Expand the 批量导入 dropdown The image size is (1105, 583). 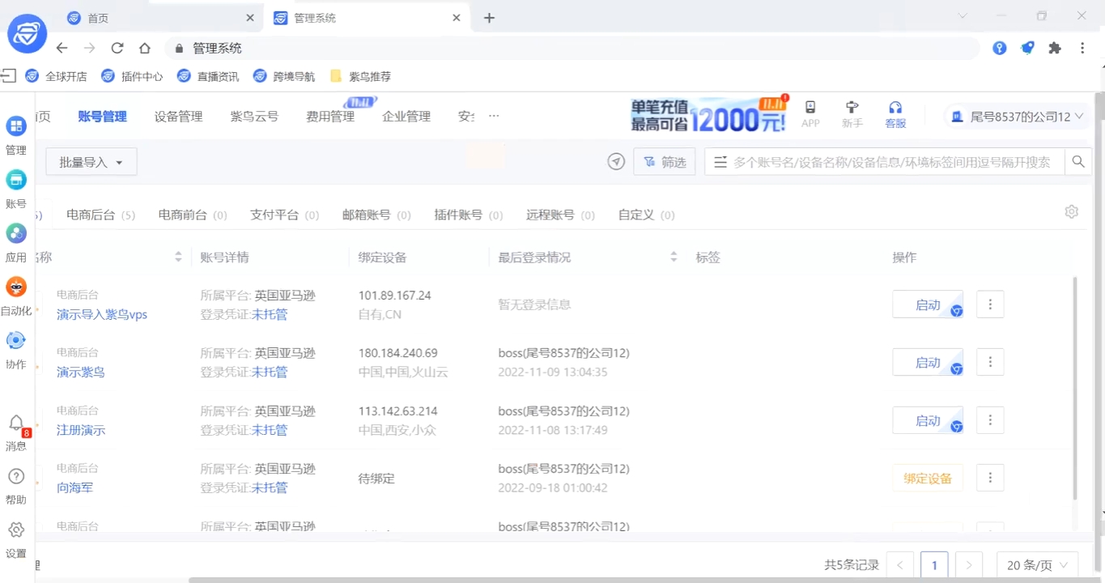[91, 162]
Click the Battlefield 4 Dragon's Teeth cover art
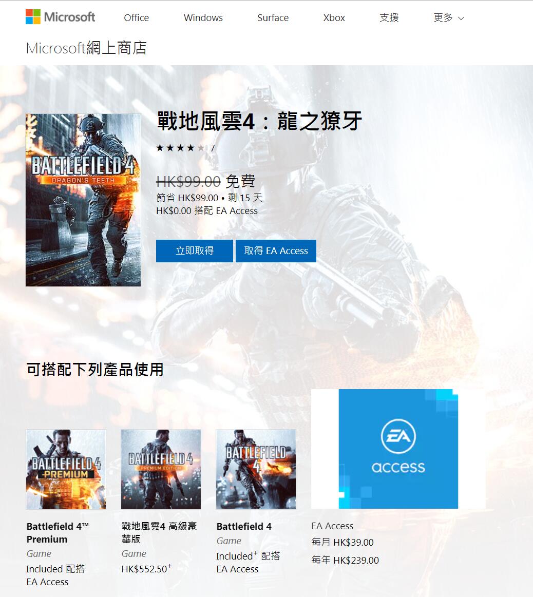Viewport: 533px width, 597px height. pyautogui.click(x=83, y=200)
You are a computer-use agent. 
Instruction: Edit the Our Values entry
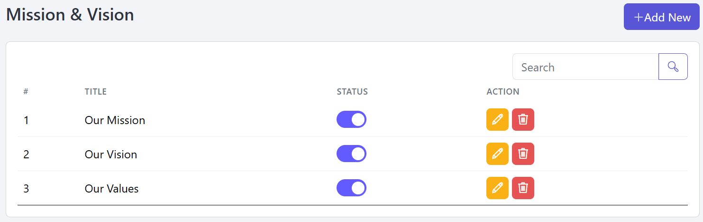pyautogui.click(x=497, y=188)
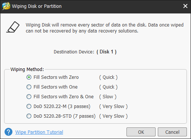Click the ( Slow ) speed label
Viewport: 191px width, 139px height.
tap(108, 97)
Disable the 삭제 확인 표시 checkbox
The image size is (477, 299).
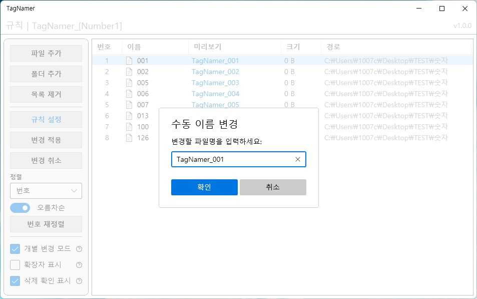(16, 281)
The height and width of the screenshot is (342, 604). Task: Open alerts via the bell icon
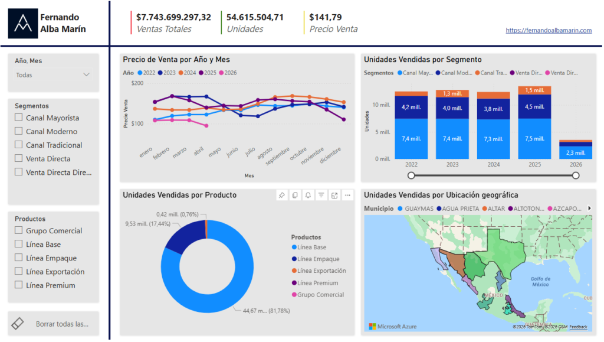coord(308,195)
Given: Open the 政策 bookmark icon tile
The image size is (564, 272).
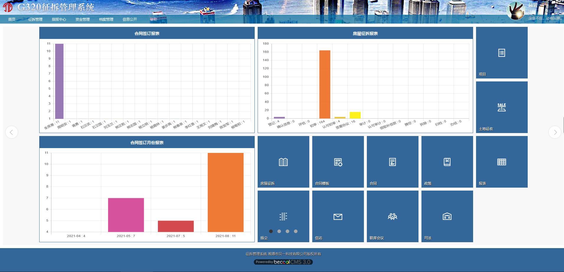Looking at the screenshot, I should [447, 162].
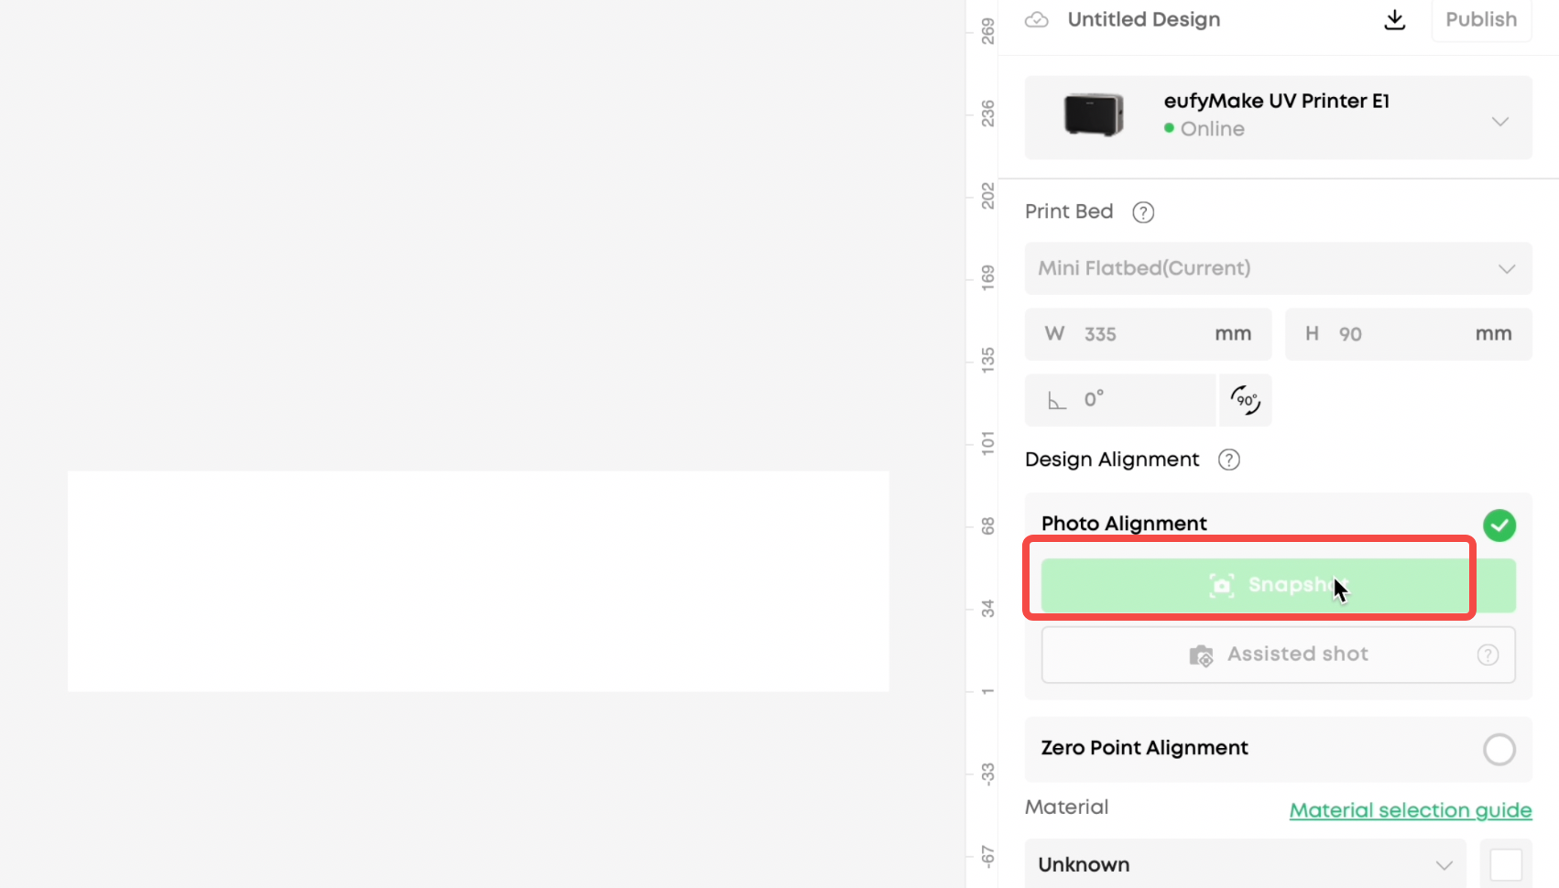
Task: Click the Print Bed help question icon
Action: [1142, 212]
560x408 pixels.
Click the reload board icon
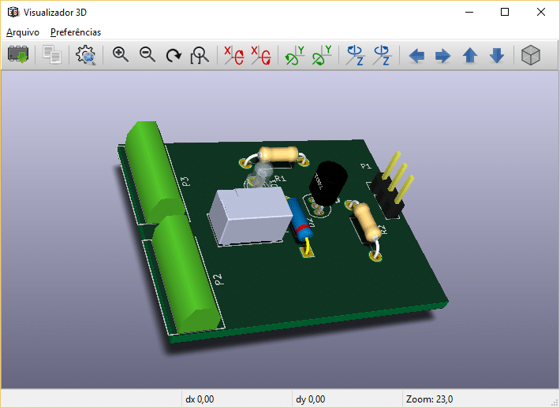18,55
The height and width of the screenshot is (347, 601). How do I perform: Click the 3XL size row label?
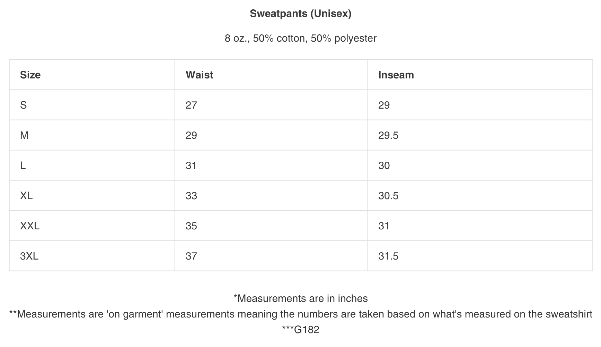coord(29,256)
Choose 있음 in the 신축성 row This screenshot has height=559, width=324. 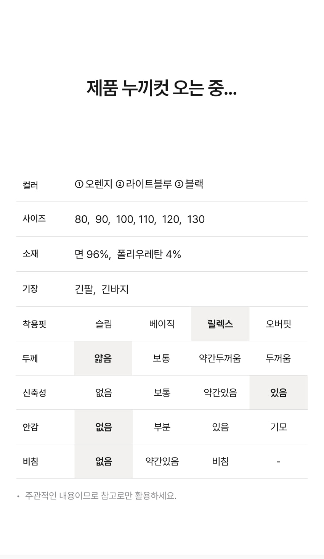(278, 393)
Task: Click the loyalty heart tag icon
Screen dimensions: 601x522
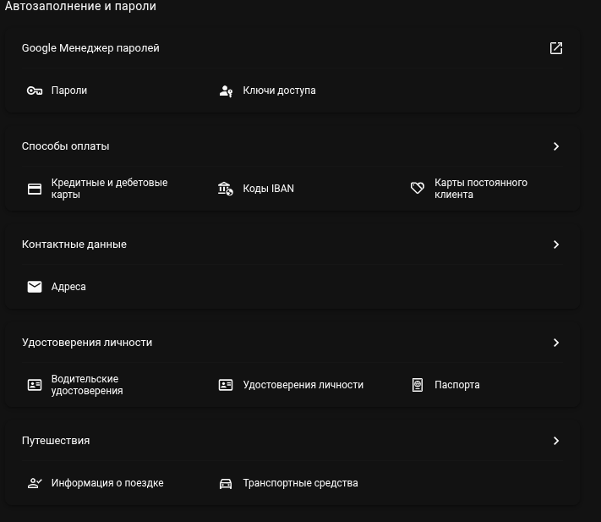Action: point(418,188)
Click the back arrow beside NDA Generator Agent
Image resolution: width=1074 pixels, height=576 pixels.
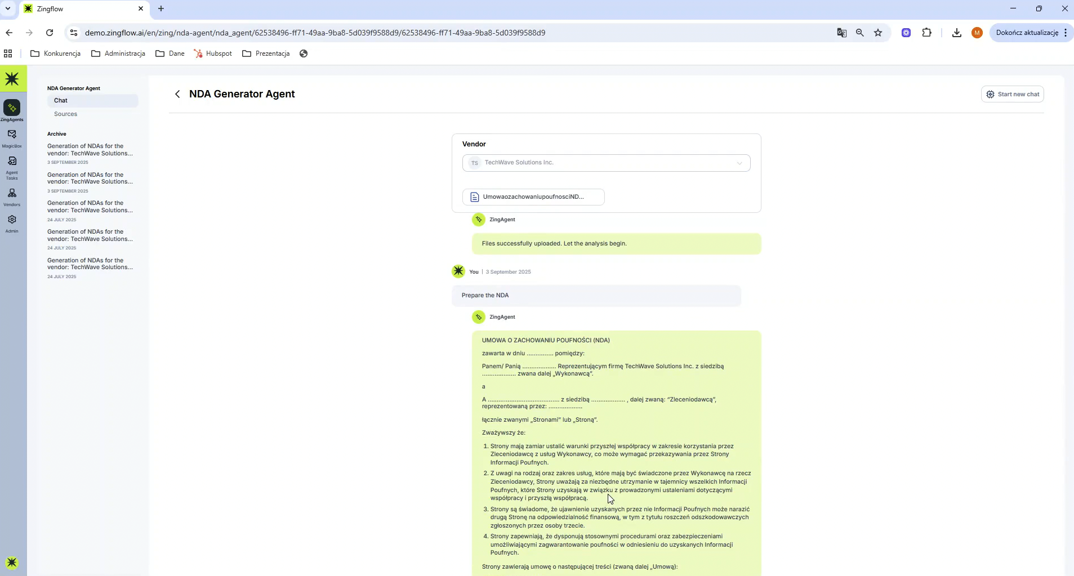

···

TRY IT » Whenever the string "pixels" occurs in a line of the entries above, copy that line.

OUTPUT BELOW »
560x408 pixels.
Image resolution: width=1074 pixels, height=576 pixels.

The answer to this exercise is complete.